### Your task
I would like every entry below written out exactly.

(Data in this exercise begins)

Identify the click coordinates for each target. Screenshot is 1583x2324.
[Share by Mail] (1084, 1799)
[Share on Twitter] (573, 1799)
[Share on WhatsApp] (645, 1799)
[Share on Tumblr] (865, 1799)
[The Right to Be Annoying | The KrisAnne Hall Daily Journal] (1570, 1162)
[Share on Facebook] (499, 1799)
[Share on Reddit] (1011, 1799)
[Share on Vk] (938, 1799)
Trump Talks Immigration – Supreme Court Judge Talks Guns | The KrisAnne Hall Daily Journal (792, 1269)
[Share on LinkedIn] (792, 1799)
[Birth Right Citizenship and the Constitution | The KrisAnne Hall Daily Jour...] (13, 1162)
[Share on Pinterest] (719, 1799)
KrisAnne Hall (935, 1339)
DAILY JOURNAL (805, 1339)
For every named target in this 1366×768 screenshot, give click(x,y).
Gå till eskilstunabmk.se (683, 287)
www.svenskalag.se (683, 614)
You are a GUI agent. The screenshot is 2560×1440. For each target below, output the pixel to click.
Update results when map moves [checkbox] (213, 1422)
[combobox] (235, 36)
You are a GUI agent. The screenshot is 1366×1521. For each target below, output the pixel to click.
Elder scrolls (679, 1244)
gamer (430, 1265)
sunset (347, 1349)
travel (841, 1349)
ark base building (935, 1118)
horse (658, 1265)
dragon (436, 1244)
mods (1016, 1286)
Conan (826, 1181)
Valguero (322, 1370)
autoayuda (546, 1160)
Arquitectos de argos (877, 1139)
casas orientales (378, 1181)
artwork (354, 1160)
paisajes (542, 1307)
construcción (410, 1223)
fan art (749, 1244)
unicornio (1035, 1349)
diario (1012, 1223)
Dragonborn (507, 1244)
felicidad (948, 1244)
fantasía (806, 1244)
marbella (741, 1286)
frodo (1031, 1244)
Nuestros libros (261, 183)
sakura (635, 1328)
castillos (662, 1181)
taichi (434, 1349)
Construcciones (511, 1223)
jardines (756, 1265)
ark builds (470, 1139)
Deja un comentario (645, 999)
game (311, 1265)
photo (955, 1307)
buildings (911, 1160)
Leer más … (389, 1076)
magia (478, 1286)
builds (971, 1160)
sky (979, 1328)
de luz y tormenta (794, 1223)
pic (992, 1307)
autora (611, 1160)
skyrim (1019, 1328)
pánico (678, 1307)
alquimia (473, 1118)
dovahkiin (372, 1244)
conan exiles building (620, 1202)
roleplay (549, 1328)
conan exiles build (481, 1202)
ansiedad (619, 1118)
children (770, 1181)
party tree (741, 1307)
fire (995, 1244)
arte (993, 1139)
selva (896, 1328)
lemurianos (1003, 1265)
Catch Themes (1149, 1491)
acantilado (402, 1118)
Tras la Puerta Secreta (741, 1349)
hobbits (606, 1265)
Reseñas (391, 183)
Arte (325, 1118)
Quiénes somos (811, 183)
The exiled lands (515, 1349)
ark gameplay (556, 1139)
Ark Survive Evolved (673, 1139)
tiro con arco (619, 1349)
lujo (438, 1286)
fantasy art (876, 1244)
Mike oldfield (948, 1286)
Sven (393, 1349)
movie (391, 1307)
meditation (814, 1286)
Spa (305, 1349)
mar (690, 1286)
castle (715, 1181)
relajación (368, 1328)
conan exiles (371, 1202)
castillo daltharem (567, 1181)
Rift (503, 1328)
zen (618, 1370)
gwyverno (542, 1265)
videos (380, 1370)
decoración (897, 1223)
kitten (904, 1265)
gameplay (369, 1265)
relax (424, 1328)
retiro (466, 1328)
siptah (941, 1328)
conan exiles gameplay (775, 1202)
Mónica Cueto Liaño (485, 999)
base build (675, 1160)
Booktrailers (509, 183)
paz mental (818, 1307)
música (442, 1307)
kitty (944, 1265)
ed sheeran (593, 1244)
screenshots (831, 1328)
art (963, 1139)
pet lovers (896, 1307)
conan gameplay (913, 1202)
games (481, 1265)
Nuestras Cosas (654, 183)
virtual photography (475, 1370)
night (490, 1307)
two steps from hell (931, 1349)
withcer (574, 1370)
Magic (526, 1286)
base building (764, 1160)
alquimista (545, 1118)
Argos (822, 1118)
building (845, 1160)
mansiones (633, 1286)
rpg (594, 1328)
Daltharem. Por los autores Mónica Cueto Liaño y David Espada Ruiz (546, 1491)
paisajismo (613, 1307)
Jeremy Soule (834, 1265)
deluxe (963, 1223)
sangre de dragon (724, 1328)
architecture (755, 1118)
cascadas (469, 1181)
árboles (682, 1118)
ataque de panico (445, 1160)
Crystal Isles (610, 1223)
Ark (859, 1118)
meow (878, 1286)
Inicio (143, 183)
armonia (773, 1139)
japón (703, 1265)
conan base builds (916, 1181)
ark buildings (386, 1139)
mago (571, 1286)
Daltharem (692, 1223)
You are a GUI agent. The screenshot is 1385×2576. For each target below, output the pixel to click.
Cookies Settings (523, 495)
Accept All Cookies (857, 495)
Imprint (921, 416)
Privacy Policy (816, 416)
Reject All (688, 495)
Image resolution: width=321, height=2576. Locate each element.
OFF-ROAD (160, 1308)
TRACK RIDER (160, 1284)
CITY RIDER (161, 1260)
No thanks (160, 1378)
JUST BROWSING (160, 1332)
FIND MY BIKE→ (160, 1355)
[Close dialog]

(Data in this exercise ends)

### Exercise result
Identify the click coordinates for each target. Screenshot is 1583x2324.
[Share by Mail] (1084, 1799)
[Share on Twitter] (573, 1799)
[Share on WhatsApp] (645, 1799)
[Share on Tumblr] (865, 1799)
[The Right to Be Annoying | The KrisAnne Hall Daily Journal] (1570, 1162)
[Share on Facebook] (499, 1799)
[Share on Reddit] (1011, 1799)
[Share on Vk] (938, 1799)
Trump Talks Immigration – Supreme Court Judge Talks Guns | The KrisAnne Hall Daily Journal (792, 1269)
[Share on LinkedIn] (792, 1799)
[Birth Right Citizenship and the Constitution | The KrisAnne Hall Daily Jour...] (13, 1162)
[Share on Pinterest] (719, 1799)
KrisAnne Hall (935, 1339)
DAILY JOURNAL (805, 1339)
For every named target in this 1366×768 screenshot, give click(x,y).
Gå till eskilstunabmk.se (683, 287)
www.svenskalag.se (683, 614)
You are a GUI agent. The screenshot is 2560×1440. For each target below, output the pixel to click.
Update results when map moves [checkbox] (213, 1422)
[combobox] (235, 36)
You are a GUI agent. The screenshot is 1366×1521. For each target below, output the pixel to click.
Elder scrolls (679, 1244)
gamer (430, 1265)
sunset (347, 1349)
travel (841, 1349)
ark base building (935, 1118)
horse (658, 1265)
dragon (436, 1244)
mods (1016, 1286)
Conan (826, 1181)
Valguero (322, 1370)
autoayuda (546, 1160)
Arquitectos de argos (877, 1139)
casas orientales (378, 1181)
artwork (354, 1160)
paisajes (542, 1307)
construcción (410, 1223)
fan art (749, 1244)
unicornio (1035, 1349)
diario (1012, 1223)
Dragonborn (507, 1244)
felicidad (948, 1244)
fantasía (806, 1244)
marbella (741, 1286)
frodo (1031, 1244)
Nuestros libros (261, 183)
sakura (635, 1328)
castillos (662, 1181)
taichi (434, 1349)
Construcciones (511, 1223)
jardines (756, 1265)
ark builds (470, 1139)
Deja un comentario (645, 999)
game (311, 1265)
photo (955, 1307)
buildings (911, 1160)
Leer más … (389, 1076)
magia (478, 1286)
builds (971, 1160)
sky (979, 1328)
de luz y tormenta (794, 1223)
pic (992, 1307)
autora (611, 1160)
skyrim (1019, 1328)
pánico (678, 1307)
alquimia (473, 1118)
dovahkiin (372, 1244)
conan exiles building (620, 1202)
roleplay (549, 1328)
conan exiles build (481, 1202)
ansiedad (619, 1118)
children (770, 1181)
party tree (741, 1307)
fire (995, 1244)
arte (993, 1139)
selva (896, 1328)
lemurianos (1003, 1265)
Catch Themes (1149, 1491)
acantilado (402, 1118)
Tras la Puerta Secreta (741, 1349)
hobbits (606, 1265)
Reseñas (391, 183)
Arte (325, 1118)
Quiénes somos (811, 183)
The exiled lands (515, 1349)
ark gameplay (556, 1139)
Ark Survive Evolved (673, 1139)
tiro con arco (619, 1349)
lujo (438, 1286)
fantasy art (876, 1244)
Mike oldfield (948, 1286)
Sven (393, 1349)
movie (391, 1307)
meditation (814, 1286)
Spa (305, 1349)
mar (690, 1286)
castle (715, 1181)
relajación (368, 1328)
conan exiles (371, 1202)
castillo daltharem (567, 1181)
Rift (503, 1328)
zen (618, 1370)
gwyverno (542, 1265)
videos (380, 1370)
decoración (897, 1223)
kitten (904, 1265)
gameplay (369, 1265)
relax (424, 1328)
retiro (466, 1328)
siptah (941, 1328)
conan exiles gameplay (775, 1202)
Mónica Cueto Liaño (485, 999)
base build (675, 1160)
Booktrailers (509, 183)
paz mental (818, 1307)
música (442, 1307)
kitty (944, 1265)
ed sheeran (593, 1244)
screenshots (831, 1328)
art (963, 1139)
pet lovers (896, 1307)
conan gameplay (913, 1202)
games (481, 1265)
Nuestras Cosas (654, 183)
virtual photography (475, 1370)
night (490, 1307)
two steps from hell (931, 1349)
withcer (574, 1370)
Magic (526, 1286)
base building (764, 1160)
alquimista (545, 1118)
Argos (822, 1118)
building (845, 1160)
mansiones (633, 1286)
rpg (594, 1328)
Daltharem. Por los autores Mónica Cueto Liaño y David Espada Ruiz (546, 1491)
paisajismo (613, 1307)
Jeremy Soule (834, 1265)
deluxe (963, 1223)
sangre de dragon (724, 1328)
architecture (755, 1118)
cascadas (469, 1181)
árboles (682, 1118)
ataque de panico (445, 1160)
Crystal Isles (610, 1223)
Ark (859, 1118)
meow (878, 1286)
Inicio (143, 183)
armonia (773, 1139)
japón (703, 1265)
conan base builds (916, 1181)
ark buildings (386, 1139)
mago (571, 1286)
Daltharem (692, 1223)
You are a GUI agent. The screenshot is 1385×2576. For each target below, output the pixel to click.
Cookies Settings (523, 495)
Accept All Cookies (857, 495)
Imprint (921, 416)
Privacy Policy (816, 416)
Reject All (688, 495)
Image resolution: width=321, height=2576. Locate each element.
OFF-ROAD (160, 1308)
TRACK RIDER (160, 1284)
CITY RIDER (161, 1260)
No thanks (160, 1378)
JUST BROWSING (160, 1332)
FIND MY BIKE→ (160, 1355)
[Close dialog]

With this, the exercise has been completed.